# Tajon Maltese help!



## sjoh162 (May 23, 2010)

I am new to SM and currently in the process of looking for a pup! :chili: If anyone has a maltese from Tajon can you please post pictures? :ThankYou:


----------



## Orla (Jul 5, 2009)

This section is for help with the actual forum - like uploading pics etc.

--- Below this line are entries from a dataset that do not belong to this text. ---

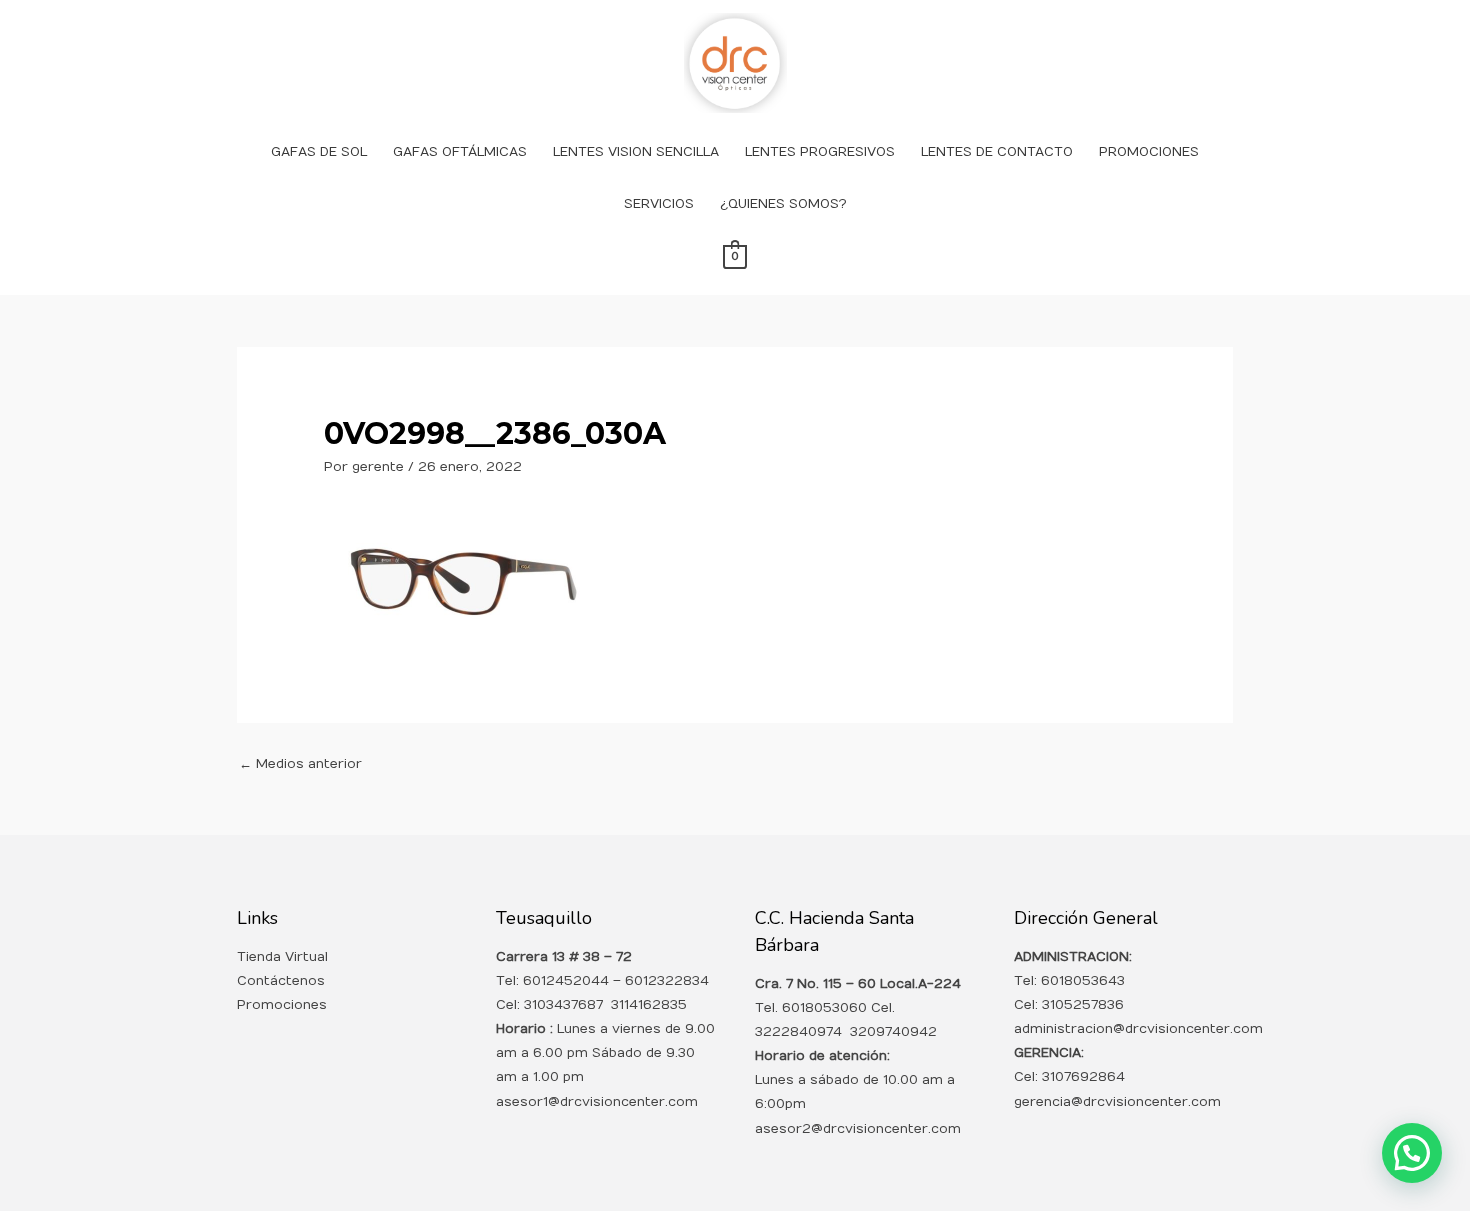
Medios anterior (300, 764)
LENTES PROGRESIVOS (820, 152)
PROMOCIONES (1149, 152)
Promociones (282, 1005)
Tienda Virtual (282, 957)
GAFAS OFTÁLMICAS (460, 152)
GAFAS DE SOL (319, 152)
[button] (1412, 1153)
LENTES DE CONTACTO (997, 152)
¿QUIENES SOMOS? (783, 204)
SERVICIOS (659, 204)
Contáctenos (281, 981)
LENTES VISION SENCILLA (636, 152)
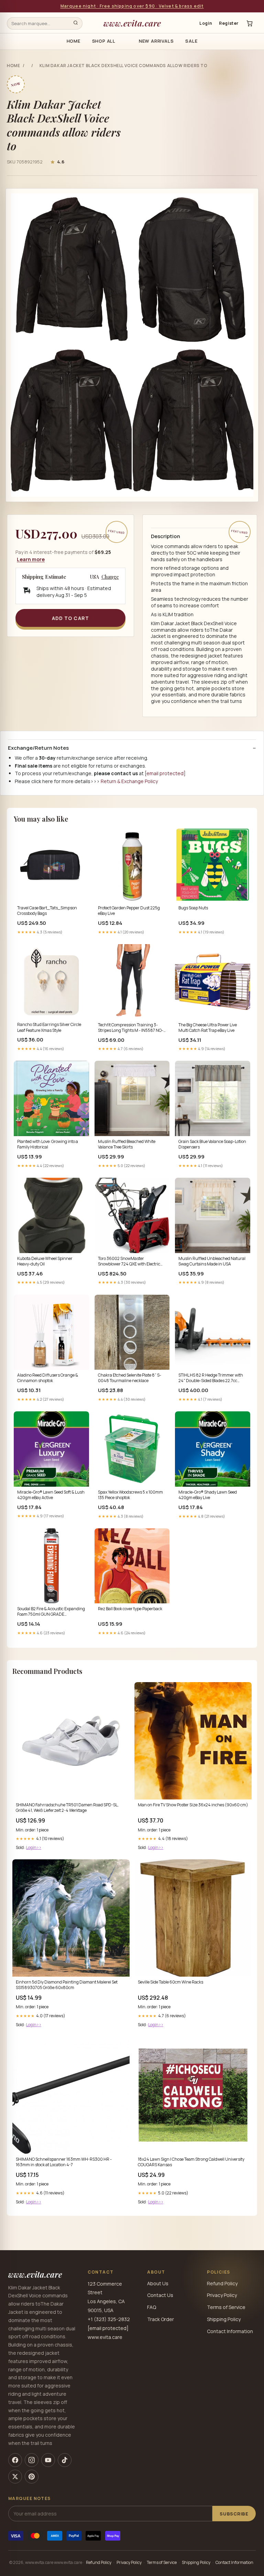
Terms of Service (226, 2307)
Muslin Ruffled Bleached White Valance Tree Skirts (126, 1144)
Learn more (31, 559)
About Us (157, 2283)
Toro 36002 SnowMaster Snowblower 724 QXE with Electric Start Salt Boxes (129, 1262)
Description (165, 536)
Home (73, 41)
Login (205, 23)
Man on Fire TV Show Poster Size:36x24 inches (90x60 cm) (193, 1805)
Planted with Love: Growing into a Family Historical (47, 1144)
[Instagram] (31, 2460)
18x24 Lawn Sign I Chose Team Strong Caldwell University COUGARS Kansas (191, 2162)
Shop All (104, 41)
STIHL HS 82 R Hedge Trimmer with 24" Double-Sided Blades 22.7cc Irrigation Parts (210, 1378)
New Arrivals (156, 41)
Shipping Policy (224, 2319)
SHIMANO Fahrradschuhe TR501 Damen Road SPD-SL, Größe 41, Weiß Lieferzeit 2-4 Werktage (67, 1807)
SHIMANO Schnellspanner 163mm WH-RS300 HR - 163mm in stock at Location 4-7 (64, 2162)
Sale (191, 41)
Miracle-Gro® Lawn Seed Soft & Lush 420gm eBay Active (51, 1494)
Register (229, 23)
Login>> (33, 1847)
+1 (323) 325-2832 (109, 2319)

You should post this in the breeders section


----------



## jmm (Nov 23, 2004)

This is Soda Pop (Jami's Carbonated Beverage, CGC, CD, RN) bred by Ta-Jon










Tammy has a variety of styles in her kennel. If you are seriously interested then you should speak with her directly about what you are looking for. Don't wait for pictures to show up on her website - give her a call.


----------



## princessre (Dec 23, 2008)

Congrats!! These are pictures of Tajon puppies in SM public galleries or public threads (some members don't log on all the time):

Coco Noelle
Maltese Dogs Forum : Spoiled Maltese Forums - LVLux's Album: Miss Coco "Gabby" Noelle -axp. year old - Picture
Maltese Dogs Forum : Spoiled Maltese Forums - LVLux's Album: Miss Coco "Gabby" Noelle -axp. year old - Picture

Paddy:
http://spoiledmaltese.com/forum/64-picture-posts/99306-paddys-2nd-bday-woofstock-pics.html

Moxie:
http://spoiledmaltese.com/forum/64-picture-posts/92088-been-while-moxie.html

Lola (post 46):
http://spoiledmaltese.com/forum/48-news-announcements/105147-2010-sm-banner-photo-submission-2.html

HTH!


----------



## Purple-peep (May 14, 2009)

I don't have a Tajon pup but I have mailed Tammy before and she was wonderful. Very honest and upfront. I think her dogs are beautiful too!:wub:


----------



## jennwask (Oct 13, 2008)

*Tajon Baby*

Hi there, I just got a Tajon baby FIVE weeks ago today!!!!! I haven't posted in a while because I have been super busy and forget how to post pics. If you want to post your email address I can email you pics, unless someone can give me a quick tip on how to attach pics to a post!!! 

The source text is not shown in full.